Venart hesitated. He knew a threat when he heard one; but surely this offer, these negotiations could only mean that the Imperials felt weak. It was tantamount to desperation on their part, anything to close off one lot of problems so as to be able to concentrate on the others. ‘This extradition business-’ he began.

The envoy turned back and looked him in the eye. It was like staring for too long down a well. ‘I can give you my personal assurance,’ he said, ‘that there will be ample opportunity for discussion at all levels before any actual proceedings are put in hand.’

Bardas Loredan, Venart thought. Well, there comes a point when a man’s got to believe in something. ‘All right,’ he said. His hands shook a little as he took the top off the brass cylinder; he hadn’t put the paper back in quite right, and it was jammed. After he’d fumbled with it for a moment or so, the envoy leaned over him, took it from him and drew out the paper without any difficulty. ‘Have you got something to write with?’ he asked.

‘Hm? Oh, yes.’ Venart felt in his pockets, then the pouch on his belt. ‘At least – yes, here it is.’ He found the little writing-set Athli Zeuxis had given him, years ago; pen, inkstone, small knife, all in a dear little cedarwood box. He moistened the stone with a little wine, rubbed up some ink and signed the paper.

When Temrai felt a little better, he gave orders for a large-scale sortie.

‘You’ve changed your tune,’ they said to him.

‘Yes,’ he replied.

The general staff, who’d almost given up hope of being allowed to do anything, weren’t too bothered to find out his motivation. They couldn’t have cared less if he’d told them he’d changed his mind because he’d been told to do it by special voices that only he could hear; they’d been cleared for action, that was enough.

With both Temrai and Sildocai out of action, overall command passed to Peltecai, whose official designation was cavalry marshal; a good man but a worrier, who worried that he worried. Because he was concerned that his tendency to apprehension might result in dithering leading to disaster, he delegated command to a number of other officers, while reserving the right to override any of their orders if he saw fit. He then held a council of war.

This proved inconclusive; the general staff, it seemed to him, were in a reckless mood as a result of the frustrations of the bombardment, so he resolved to be firm and not allow them to rush him into anything. On the other hand, he had nothing concrete of his own in mind, since he’d wisely delegated planning on the tactical level to his lieutenants. Time, meanwhile, was getting on; unless something was decided soon they’d be too late for a daytime operation and be obliged to mount a night attack; Peltecai saw only too clearly the risks of being hustled into such a risky initiative without proper planning or preparation, and therefore made up his mind to attack at once, with all his available forces.

He then addressed the question of what forces were available, and by the time he’d worked out the true implications of the question it was getting on for mid-morning, and the last thing he wanted was to be bounced into fighting a crucial battle in the midday heat, so he nominated one unit in three for garrison duty and told the rest to fall in for the attack.

At this point, a message arrived from Temrai asking what all the delays were in aid of. Flustered, Peltecai sent back a reply saying that they were just on the point of setting off, and rode to the head of the column. Whatever faults he may have had as a commander, lack of individual courage wasn’t one of them. He was determined to lead from the front, by example.

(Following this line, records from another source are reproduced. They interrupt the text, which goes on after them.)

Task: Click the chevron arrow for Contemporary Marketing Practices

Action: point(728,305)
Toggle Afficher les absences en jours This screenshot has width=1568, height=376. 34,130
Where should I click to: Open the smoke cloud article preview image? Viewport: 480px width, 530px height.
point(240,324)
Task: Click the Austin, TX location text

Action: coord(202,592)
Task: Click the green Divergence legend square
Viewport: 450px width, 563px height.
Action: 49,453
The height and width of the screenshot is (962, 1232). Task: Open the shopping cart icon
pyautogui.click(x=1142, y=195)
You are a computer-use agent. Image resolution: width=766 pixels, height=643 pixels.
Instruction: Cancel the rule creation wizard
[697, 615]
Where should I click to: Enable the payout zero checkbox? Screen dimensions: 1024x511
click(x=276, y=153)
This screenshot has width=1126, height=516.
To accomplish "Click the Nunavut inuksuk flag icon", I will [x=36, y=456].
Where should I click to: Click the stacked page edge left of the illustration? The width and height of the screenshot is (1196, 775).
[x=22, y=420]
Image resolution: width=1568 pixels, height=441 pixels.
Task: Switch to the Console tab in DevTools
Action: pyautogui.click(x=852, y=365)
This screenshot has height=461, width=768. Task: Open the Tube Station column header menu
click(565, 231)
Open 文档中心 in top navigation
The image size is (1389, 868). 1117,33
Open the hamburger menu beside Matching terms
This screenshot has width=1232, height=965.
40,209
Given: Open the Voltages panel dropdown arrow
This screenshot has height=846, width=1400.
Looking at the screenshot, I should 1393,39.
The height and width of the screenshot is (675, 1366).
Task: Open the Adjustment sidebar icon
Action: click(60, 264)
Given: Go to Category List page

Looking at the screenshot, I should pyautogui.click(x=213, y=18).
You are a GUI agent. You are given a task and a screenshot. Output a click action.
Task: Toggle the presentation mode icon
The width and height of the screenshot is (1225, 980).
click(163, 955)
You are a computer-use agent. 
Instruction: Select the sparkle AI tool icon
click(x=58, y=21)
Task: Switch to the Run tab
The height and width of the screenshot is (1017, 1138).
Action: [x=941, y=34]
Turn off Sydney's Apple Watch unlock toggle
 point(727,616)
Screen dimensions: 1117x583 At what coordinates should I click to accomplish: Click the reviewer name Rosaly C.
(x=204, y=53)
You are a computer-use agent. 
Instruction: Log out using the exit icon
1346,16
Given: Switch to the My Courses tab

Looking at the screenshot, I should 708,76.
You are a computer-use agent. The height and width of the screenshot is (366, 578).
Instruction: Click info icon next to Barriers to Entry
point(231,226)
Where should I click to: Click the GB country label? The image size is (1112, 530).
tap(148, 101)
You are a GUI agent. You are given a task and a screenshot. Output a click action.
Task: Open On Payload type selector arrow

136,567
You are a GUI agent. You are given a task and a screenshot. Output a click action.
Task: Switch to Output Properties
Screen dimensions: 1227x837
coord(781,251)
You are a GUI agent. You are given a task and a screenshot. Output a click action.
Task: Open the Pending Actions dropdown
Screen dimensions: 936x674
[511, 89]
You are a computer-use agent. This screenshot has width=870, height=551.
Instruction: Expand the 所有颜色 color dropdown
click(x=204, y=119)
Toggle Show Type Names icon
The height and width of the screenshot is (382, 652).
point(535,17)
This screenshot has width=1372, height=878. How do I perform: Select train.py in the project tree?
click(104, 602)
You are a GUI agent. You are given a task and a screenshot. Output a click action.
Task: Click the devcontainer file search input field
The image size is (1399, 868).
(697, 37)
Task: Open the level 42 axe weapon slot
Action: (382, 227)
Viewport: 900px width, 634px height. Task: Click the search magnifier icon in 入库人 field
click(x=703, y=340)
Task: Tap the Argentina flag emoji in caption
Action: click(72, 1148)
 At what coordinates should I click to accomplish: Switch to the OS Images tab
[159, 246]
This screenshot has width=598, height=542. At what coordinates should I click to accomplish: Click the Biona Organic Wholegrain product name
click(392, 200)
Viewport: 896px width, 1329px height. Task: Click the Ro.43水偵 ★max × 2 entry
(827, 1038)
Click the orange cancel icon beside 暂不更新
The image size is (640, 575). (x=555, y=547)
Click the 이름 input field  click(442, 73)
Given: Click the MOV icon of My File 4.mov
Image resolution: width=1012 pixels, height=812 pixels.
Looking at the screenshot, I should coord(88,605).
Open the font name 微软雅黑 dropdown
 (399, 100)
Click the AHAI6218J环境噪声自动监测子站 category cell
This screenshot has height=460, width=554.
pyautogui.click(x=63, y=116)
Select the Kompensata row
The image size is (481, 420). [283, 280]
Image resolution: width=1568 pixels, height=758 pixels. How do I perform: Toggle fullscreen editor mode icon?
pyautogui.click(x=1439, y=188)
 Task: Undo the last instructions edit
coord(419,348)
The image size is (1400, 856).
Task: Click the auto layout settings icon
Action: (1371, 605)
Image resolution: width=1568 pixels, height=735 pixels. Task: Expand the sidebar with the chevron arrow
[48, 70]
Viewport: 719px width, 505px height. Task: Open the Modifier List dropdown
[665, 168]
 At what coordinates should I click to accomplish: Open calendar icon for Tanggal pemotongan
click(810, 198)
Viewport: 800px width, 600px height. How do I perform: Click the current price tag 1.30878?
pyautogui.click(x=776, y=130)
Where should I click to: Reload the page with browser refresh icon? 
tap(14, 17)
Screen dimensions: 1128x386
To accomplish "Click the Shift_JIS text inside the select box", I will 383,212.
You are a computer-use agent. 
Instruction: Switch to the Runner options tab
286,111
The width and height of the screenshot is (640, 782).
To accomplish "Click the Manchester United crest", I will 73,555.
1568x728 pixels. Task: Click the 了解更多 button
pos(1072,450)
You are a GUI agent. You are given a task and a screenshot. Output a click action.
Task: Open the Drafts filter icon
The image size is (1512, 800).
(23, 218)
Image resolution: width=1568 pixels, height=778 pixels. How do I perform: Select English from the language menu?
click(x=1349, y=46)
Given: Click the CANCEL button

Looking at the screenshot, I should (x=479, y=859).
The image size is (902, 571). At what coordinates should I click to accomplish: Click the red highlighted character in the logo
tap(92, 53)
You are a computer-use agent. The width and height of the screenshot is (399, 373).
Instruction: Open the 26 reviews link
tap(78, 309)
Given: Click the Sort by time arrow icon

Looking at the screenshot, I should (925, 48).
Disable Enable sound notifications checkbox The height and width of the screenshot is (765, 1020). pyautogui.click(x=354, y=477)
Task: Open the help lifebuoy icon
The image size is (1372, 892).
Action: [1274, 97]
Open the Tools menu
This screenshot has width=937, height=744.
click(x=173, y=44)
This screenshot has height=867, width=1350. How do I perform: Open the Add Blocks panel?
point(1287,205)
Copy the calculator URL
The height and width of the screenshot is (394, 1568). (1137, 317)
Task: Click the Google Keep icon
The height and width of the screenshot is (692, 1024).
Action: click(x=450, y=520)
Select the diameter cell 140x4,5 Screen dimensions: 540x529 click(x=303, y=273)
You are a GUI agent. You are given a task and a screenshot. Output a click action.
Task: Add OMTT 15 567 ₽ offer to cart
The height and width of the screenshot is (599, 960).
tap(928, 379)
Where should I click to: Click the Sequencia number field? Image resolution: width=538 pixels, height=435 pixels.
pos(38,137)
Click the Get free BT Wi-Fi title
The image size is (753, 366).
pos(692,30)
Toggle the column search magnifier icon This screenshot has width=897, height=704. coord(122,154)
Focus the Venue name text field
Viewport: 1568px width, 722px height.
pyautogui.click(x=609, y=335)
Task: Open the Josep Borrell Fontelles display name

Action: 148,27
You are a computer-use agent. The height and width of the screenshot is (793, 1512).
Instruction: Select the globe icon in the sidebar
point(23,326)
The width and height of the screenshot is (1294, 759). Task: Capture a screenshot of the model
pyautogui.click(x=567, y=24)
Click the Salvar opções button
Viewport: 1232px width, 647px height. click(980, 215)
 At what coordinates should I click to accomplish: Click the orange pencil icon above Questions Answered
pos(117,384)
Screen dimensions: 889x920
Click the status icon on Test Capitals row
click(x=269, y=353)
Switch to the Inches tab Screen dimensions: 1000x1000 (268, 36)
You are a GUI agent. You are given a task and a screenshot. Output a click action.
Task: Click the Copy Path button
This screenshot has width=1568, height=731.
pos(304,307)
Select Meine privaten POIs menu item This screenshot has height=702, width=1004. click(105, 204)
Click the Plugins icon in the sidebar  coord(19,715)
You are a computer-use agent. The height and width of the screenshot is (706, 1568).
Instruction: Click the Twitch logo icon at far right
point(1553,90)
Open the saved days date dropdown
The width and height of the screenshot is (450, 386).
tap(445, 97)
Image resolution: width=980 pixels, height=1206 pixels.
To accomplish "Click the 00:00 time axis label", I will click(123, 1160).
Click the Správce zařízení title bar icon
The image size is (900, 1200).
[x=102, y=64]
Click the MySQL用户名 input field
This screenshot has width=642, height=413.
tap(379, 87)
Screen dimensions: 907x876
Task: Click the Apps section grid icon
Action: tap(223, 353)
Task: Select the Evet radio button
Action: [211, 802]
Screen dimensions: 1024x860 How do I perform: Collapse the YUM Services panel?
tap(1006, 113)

This turned out to be unfortunate, because, as the grand cavalry charge came into range of the enemy’s weak and uncommitted archers, one of the handful of men shot from the saddle and trampled into an unrecognisable mess by the troop behind was Peltecai. By this point, of course, nobody else had a clue what the plan was or how the chain of command was supposed to work. As the plains cavalry crashed headlong into the wall of the enemy’s pikes, therefore, they were operating on the default principle of kill as many of them as you can, then go home.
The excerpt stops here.